Task directions: Retype precisely the section of the data that starts at the line containing "Click the OpenAI affiliation badge icon" and runs to its final line, ends included.

[Saved data entries]
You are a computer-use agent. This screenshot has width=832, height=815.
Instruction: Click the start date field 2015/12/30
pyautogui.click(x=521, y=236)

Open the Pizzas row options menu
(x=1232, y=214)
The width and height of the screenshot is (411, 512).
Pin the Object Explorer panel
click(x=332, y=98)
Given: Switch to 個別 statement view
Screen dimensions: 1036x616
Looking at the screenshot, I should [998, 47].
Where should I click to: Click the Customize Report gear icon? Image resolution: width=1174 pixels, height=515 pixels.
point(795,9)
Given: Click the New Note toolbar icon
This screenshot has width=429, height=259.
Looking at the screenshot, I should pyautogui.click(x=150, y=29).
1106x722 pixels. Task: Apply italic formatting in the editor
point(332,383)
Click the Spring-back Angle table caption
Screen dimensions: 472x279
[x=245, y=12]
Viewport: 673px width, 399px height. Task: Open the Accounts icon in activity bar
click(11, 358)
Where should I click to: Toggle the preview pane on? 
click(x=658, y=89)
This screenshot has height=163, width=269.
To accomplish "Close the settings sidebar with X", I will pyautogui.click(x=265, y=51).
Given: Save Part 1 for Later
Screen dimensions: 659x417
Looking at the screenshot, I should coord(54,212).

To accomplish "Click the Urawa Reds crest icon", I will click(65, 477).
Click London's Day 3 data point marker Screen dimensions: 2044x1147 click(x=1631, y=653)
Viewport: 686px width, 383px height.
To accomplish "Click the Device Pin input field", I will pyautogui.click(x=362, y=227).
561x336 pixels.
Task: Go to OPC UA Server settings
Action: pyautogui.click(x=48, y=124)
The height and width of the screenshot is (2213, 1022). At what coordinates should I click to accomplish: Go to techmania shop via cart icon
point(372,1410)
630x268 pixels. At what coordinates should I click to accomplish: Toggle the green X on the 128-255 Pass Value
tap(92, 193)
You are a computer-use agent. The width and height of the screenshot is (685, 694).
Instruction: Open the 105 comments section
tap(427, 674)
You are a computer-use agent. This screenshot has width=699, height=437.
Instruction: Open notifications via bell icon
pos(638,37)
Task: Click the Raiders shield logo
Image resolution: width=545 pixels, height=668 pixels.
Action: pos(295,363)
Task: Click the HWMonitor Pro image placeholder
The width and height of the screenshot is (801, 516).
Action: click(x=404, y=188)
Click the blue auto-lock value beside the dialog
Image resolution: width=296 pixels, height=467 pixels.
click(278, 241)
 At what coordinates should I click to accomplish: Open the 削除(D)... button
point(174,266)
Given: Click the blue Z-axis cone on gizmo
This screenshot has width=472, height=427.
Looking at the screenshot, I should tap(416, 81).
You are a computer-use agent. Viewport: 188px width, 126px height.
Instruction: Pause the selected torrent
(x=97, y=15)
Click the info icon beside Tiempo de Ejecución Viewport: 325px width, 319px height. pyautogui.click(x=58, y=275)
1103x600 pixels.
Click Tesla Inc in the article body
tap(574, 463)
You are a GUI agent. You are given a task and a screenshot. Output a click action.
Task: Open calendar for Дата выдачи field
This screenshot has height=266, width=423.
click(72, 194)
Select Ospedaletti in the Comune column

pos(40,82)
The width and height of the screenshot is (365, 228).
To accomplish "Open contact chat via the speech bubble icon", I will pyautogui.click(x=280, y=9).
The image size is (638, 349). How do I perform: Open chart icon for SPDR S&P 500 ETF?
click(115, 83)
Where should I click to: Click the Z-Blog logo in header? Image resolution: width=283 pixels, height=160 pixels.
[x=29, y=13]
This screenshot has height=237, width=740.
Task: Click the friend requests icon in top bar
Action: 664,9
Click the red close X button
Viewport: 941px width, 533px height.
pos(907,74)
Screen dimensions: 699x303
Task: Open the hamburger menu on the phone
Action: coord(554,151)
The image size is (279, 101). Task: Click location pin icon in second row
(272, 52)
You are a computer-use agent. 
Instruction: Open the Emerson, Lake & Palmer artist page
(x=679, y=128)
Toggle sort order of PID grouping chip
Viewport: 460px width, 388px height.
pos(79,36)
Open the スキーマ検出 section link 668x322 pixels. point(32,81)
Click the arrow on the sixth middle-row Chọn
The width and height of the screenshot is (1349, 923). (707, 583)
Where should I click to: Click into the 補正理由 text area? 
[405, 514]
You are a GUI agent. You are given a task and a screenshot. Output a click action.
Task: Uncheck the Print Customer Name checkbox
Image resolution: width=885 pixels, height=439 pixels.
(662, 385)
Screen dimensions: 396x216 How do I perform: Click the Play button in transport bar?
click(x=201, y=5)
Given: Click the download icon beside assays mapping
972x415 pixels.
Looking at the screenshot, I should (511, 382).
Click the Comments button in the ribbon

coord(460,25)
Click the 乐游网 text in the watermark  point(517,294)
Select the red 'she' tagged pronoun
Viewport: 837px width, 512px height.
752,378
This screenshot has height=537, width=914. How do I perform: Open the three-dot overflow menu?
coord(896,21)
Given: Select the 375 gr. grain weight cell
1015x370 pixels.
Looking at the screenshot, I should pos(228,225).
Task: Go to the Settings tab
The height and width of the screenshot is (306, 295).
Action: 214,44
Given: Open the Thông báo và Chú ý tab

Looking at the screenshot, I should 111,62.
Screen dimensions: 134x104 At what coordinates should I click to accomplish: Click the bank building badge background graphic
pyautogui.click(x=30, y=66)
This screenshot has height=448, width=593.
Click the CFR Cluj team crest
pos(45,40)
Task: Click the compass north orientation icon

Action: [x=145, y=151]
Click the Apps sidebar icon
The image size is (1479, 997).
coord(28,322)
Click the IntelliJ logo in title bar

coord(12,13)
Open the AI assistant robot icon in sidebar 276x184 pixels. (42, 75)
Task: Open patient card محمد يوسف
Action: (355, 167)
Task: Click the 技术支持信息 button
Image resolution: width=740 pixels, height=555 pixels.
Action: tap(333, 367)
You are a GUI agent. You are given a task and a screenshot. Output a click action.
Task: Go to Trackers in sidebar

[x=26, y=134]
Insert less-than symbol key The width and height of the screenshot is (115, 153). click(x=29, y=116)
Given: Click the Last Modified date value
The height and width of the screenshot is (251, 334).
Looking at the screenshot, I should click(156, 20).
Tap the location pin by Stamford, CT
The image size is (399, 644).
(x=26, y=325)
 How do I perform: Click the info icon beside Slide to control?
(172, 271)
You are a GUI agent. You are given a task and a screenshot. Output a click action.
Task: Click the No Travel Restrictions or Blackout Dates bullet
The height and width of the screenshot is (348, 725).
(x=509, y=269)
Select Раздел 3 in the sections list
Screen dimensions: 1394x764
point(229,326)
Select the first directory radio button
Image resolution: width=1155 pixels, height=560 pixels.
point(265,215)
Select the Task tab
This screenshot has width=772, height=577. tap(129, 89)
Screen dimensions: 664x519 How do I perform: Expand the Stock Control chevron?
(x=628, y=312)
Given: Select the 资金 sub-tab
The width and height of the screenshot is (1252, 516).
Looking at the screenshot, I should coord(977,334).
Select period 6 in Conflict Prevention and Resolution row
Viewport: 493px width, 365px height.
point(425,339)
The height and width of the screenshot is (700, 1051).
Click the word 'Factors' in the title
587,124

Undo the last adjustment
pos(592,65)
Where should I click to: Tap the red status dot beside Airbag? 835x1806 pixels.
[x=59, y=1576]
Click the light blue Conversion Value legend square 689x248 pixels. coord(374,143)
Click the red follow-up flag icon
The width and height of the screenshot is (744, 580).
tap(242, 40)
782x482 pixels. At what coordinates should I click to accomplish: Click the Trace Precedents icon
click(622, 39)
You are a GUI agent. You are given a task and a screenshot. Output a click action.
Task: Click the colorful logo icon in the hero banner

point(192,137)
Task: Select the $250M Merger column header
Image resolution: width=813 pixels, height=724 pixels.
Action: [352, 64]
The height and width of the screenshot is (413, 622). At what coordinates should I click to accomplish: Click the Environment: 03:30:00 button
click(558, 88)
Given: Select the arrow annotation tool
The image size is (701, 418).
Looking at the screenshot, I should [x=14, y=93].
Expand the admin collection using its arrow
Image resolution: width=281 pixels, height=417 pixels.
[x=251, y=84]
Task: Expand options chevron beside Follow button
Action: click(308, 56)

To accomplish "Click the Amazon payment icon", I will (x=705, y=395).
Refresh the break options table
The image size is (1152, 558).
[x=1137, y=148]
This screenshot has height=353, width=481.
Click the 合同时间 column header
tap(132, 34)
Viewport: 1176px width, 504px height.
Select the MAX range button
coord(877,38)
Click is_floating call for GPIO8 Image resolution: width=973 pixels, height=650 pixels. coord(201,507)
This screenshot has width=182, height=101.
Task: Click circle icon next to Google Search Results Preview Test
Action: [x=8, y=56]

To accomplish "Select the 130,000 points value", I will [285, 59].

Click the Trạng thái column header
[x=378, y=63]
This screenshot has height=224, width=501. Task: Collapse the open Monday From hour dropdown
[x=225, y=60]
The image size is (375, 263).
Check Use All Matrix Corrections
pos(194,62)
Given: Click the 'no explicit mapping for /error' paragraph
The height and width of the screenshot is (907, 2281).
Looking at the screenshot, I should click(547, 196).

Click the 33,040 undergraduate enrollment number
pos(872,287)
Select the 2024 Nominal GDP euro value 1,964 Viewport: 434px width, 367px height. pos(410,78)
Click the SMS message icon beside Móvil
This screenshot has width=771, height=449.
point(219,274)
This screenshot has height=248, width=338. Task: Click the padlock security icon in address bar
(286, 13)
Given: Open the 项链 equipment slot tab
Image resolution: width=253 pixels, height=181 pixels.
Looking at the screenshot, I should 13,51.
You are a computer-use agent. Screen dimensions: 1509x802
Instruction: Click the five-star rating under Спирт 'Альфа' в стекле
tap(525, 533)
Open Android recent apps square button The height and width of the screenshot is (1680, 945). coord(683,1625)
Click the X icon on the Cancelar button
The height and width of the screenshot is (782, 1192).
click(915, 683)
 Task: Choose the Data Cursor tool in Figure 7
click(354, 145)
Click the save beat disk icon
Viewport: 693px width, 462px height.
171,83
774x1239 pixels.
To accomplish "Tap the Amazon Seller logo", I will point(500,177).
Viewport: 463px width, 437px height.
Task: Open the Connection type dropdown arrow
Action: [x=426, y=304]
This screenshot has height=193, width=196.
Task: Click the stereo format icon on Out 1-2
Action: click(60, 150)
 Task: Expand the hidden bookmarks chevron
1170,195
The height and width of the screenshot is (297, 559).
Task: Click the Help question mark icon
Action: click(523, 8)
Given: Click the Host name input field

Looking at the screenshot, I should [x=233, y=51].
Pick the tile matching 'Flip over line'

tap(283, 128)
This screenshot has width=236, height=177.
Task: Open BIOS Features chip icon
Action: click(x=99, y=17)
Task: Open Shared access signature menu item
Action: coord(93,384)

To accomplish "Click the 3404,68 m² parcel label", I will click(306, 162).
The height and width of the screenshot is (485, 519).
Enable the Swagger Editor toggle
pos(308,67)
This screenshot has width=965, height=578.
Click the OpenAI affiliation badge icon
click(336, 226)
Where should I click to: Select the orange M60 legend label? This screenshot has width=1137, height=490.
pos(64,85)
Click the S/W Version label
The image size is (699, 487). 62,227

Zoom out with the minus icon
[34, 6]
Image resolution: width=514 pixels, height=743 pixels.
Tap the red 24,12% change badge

Exercise response:
Click the OpenAI affiliation badge icon
click(336, 226)
Where should I click to: Select the orange M60 legend label? This screenshot has width=1137, height=490.
pos(64,85)
Click the S/W Version label
The image size is (699, 487). 62,227

Zoom out with the minus icon
[34, 6]
Image resolution: width=514 pixels, height=743 pixels.
Tap the red 24,12% change badge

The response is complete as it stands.